Skillv1.1.3

ClawScan security

Usage Visualizer · ClawHub's context-aware review of the artifact, metadata, and declared behavior.

Scanner verdict

BenignFeb 22, 2026, 9:42 AM

Verdict: benign
Confidence: high
Model: gpt-5-mini
Summary: The skill appears to do what it claims—locally parse OpenClaw/Clawdbot session logs and render local reports—without requesting unrelated credentials or unusual privileges, though there are a few minor inconsistencies to be aware of.
Guidance: This skill is internally consistent with its stated purpose and appears to only read local OpenClaw/Clawdbot session logs, store aggregates in a local SQLite DB, and render images via a headless browser. Before installing, consider: 1) The install step invokes pip and will download packages from PyPI (network activity during install). 2) The rendering dependency (html2image) requires Chromium; ensure you trust/verify the Chromium binary and/or the system package source. 3) The skill reads files under ~/.openclaw and ~/.clawdbot—confirm you are comfortable with local session logs being parsed and stored in the skill's workspace. 4) The skill's package.json references a GitHub repo but the registry source is 'unknown'—if provenance matters, manually review the upstream repository for additional context. If any of those points are unacceptable, review the code locally (it is included) before running, or run it in a restricted environment.

Review Dimensions

Purpose & Capability: okName/description match the code and runtime requirements: the scripts parse local OpenClaw/Clawdbot session JSONL files, compute token/cost metrics, persist to a local SQLite DB, and render PNG reports using a headless Chromium via html2image.
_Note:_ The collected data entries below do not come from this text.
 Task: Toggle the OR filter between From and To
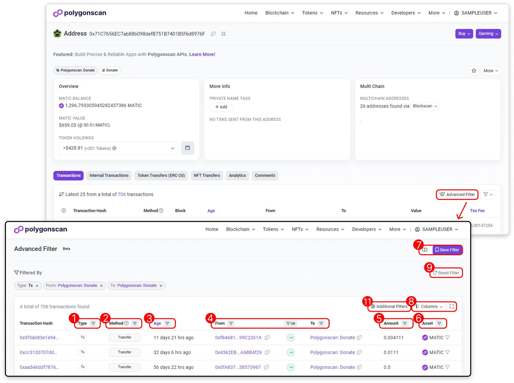pos(291,323)
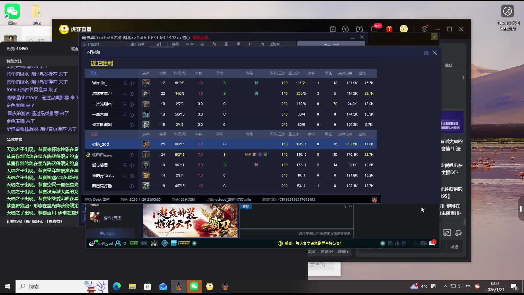Screen dimensions: 524x295
Task: Toggle the announcement speaker icon
Action: pos(280,243)
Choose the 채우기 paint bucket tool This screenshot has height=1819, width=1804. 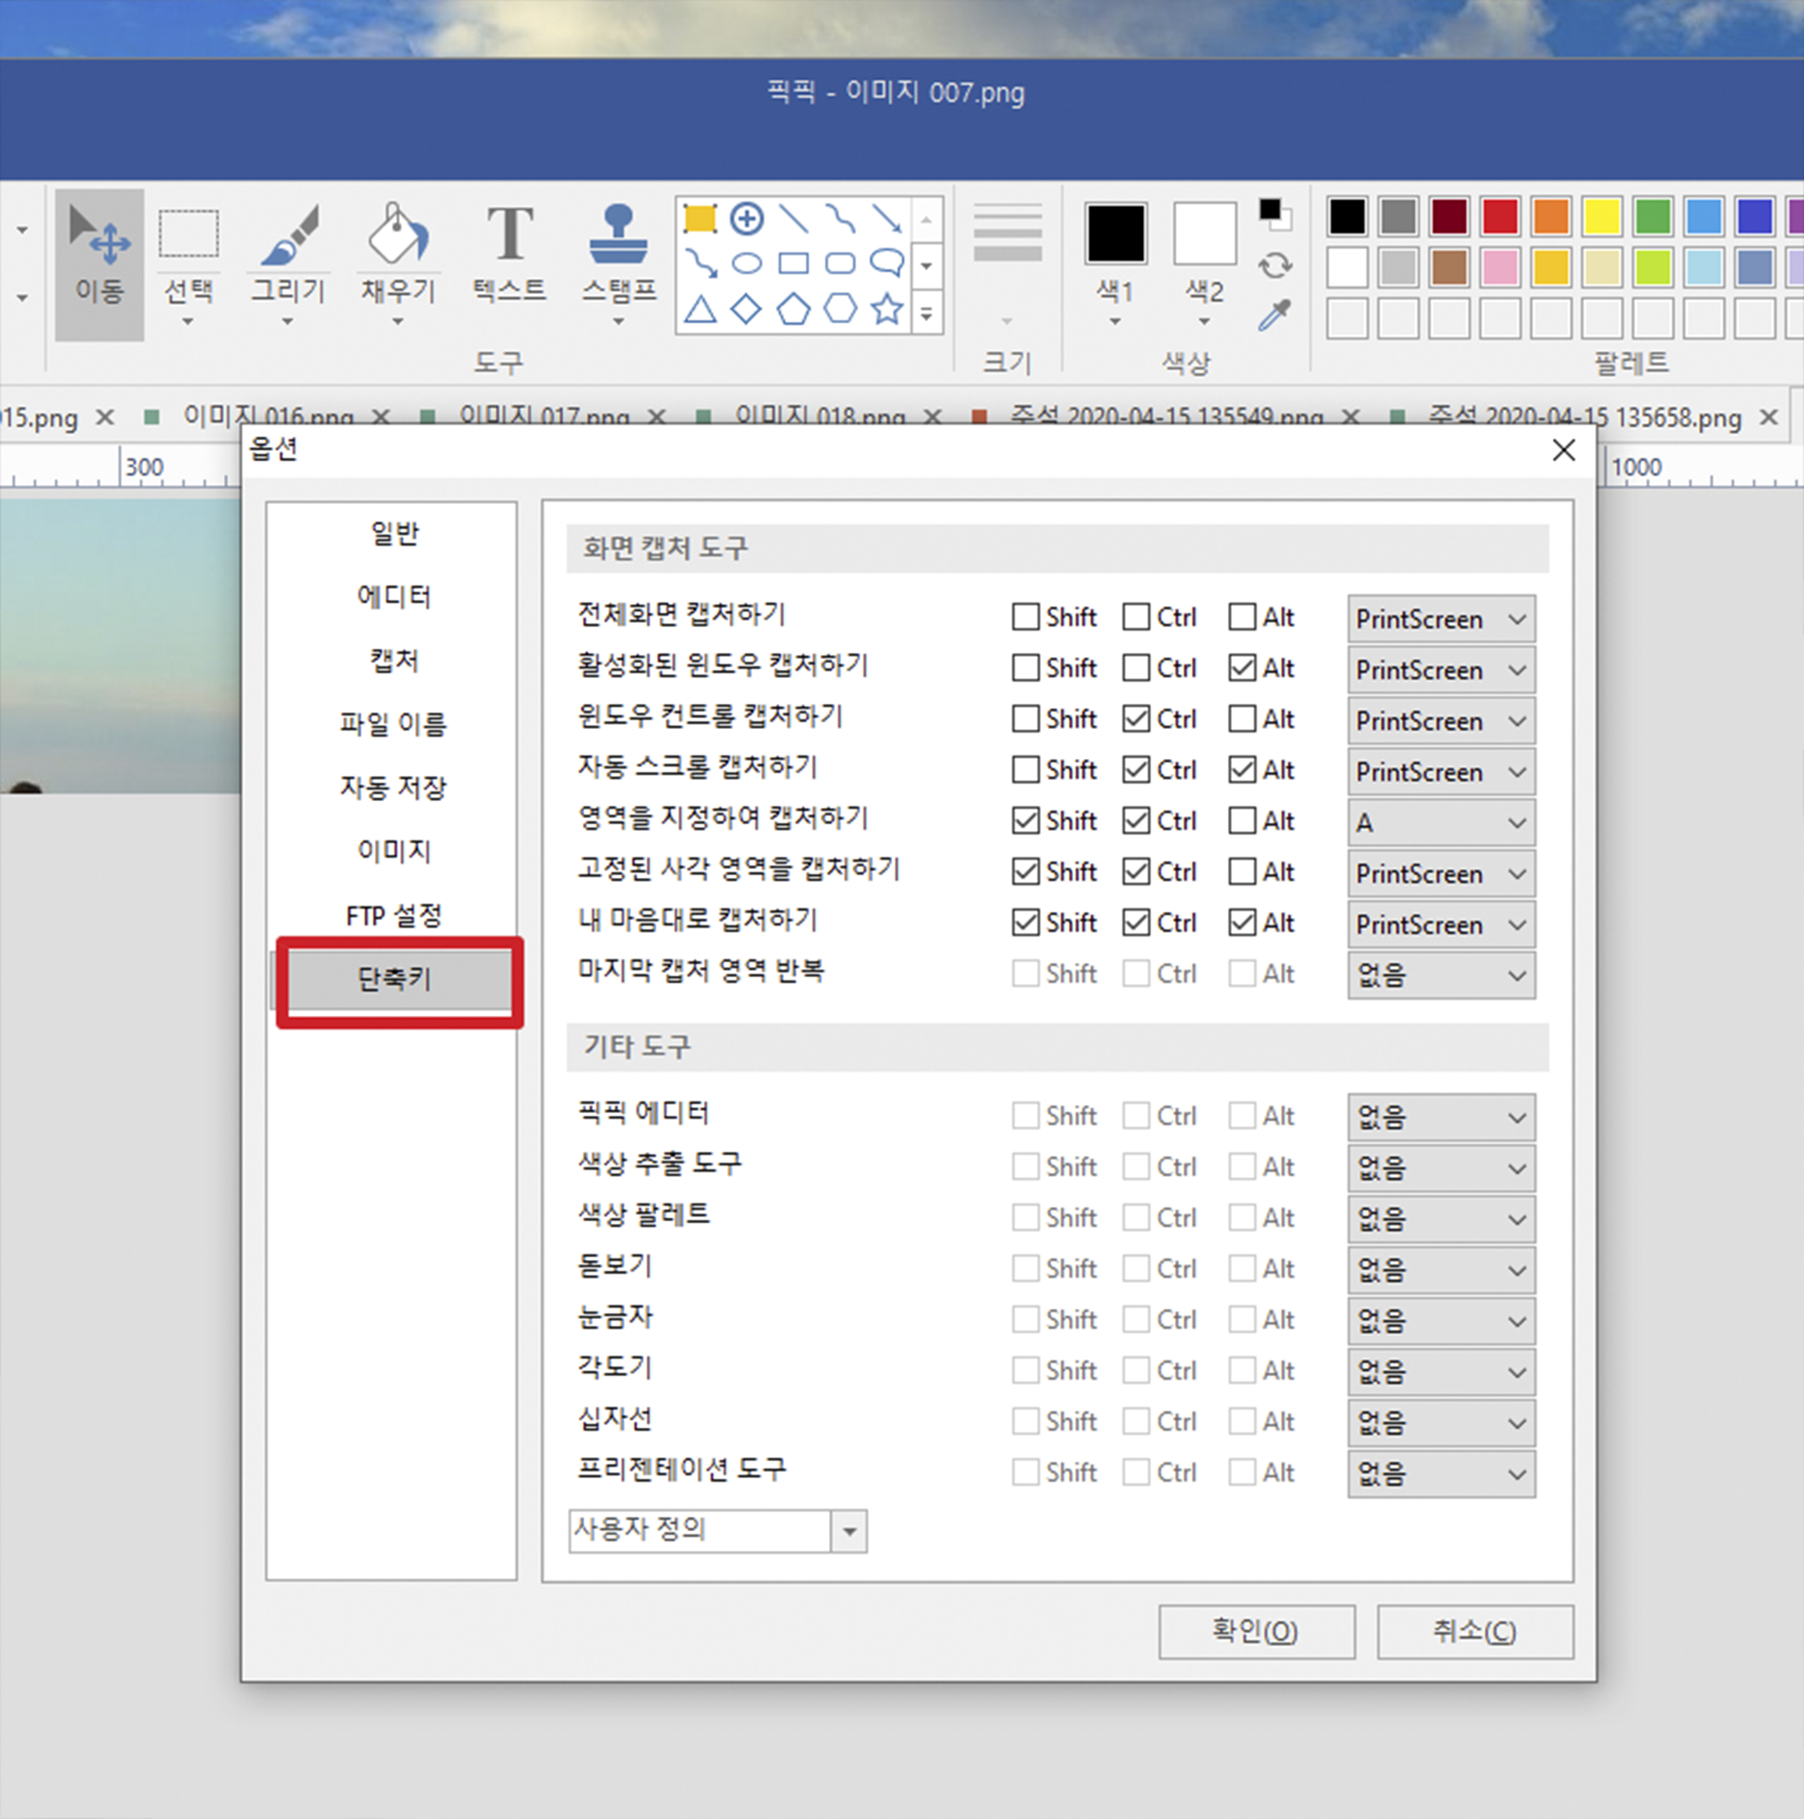(397, 235)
Required binaries (python3, chromium) and the OPENCLAW_WORKSPACE env var are used by the code.
Instruction Scope: okSKILL.md runtime instructions are narrowly scoped to syncing session logs, generating reports, and delivering images via the agent message tool. The scripts read filesystem session logs (under ~/.openclaw and ~/.clawdbot) and a local SQLite DB; they do not contain code that transmits data over the network or access unrelated system credentials.
Install Mechanism: noteThis is an instruction-and-script skill with a pip install step (pip3 install -r requirements.txt). Installing will fetch dependencies from PyPI (network access during install). The runtime claims '100% local' and 'No External Calls', which is true at runtime, but the install step itself will contact PyPI. Also html2image or its dependencies can sometimes pull or require a local browser binary; the skill requires chromium to be present but some html-rendering libraries may attempt downloads if not found. This is expected for this functionality but worth noting.
Credentials: okOnly OPENCLAW_WORKSPACE is requested and is used as the workspace/storage path. No credentials or unrelated secrets are required. The code reads user session log files (which may contain metadata about sessions) but only extracts usage/token counts and model names in the shown logic; it does not request API keys or other external credentials.
Persistence & Privilege: okThe skill creates a local SQLite database and other report files under the workspace (default ~/.llm-cost-monitor or OPENCLAW_WORKSPACE). It does not request always:true and does not modify other skills' configurations. This level of persistence and file creation is appropriate for the described functionality.